§ **WHAT IS REQUIRED**
Only the pictures should be left out; repeat the rest of the data exactly.

** EXTRACTED ENTRIES follows **

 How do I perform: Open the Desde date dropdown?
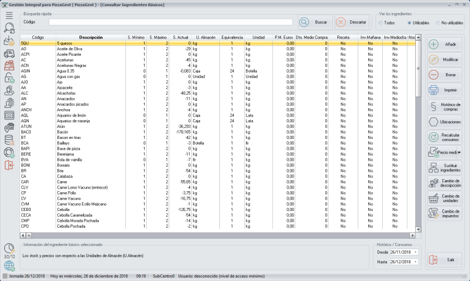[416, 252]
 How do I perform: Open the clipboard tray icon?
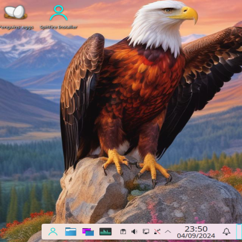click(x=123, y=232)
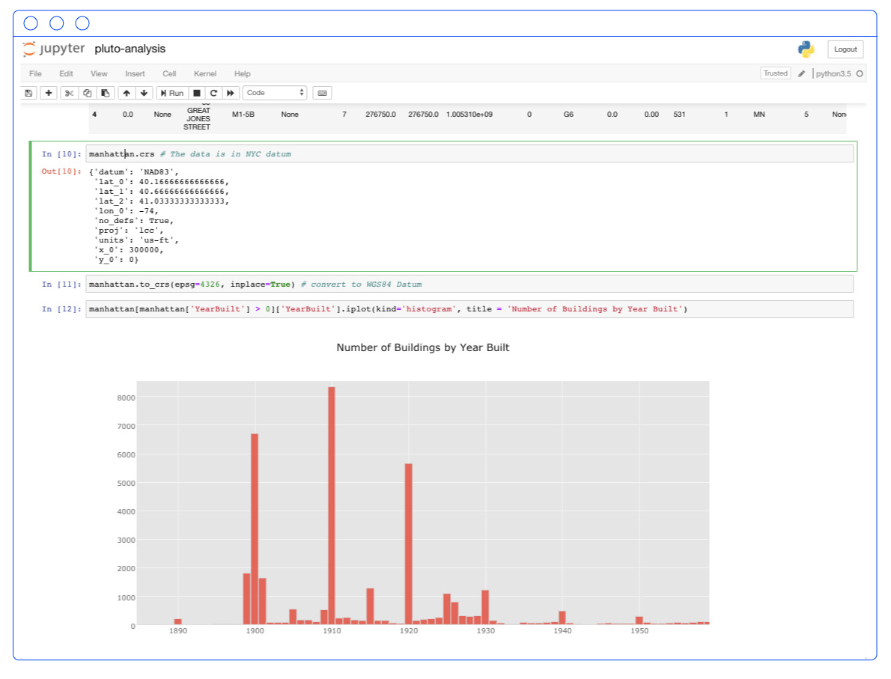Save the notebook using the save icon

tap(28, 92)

** End of EXTRACTED ENTRIES **

§ **RESULT OF THE TASK**
 How do I perform: Open the Desde date dropdown?
[416, 252]
 How do I perform: Open the clipboard tray icon?
click(x=123, y=232)
Save the notebook using the save icon

tap(28, 92)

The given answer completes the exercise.